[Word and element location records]
<<<<
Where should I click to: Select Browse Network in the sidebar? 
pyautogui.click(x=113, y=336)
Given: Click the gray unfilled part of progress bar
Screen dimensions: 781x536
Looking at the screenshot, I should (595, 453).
>>>>
## Directions for this task
Pull out every line of the items above that contains the string "should", matching case exactly.

## Solution to this exercise
Where should I click to: Select Browse Network in the sidebar? 
Looking at the screenshot, I should (595, 453).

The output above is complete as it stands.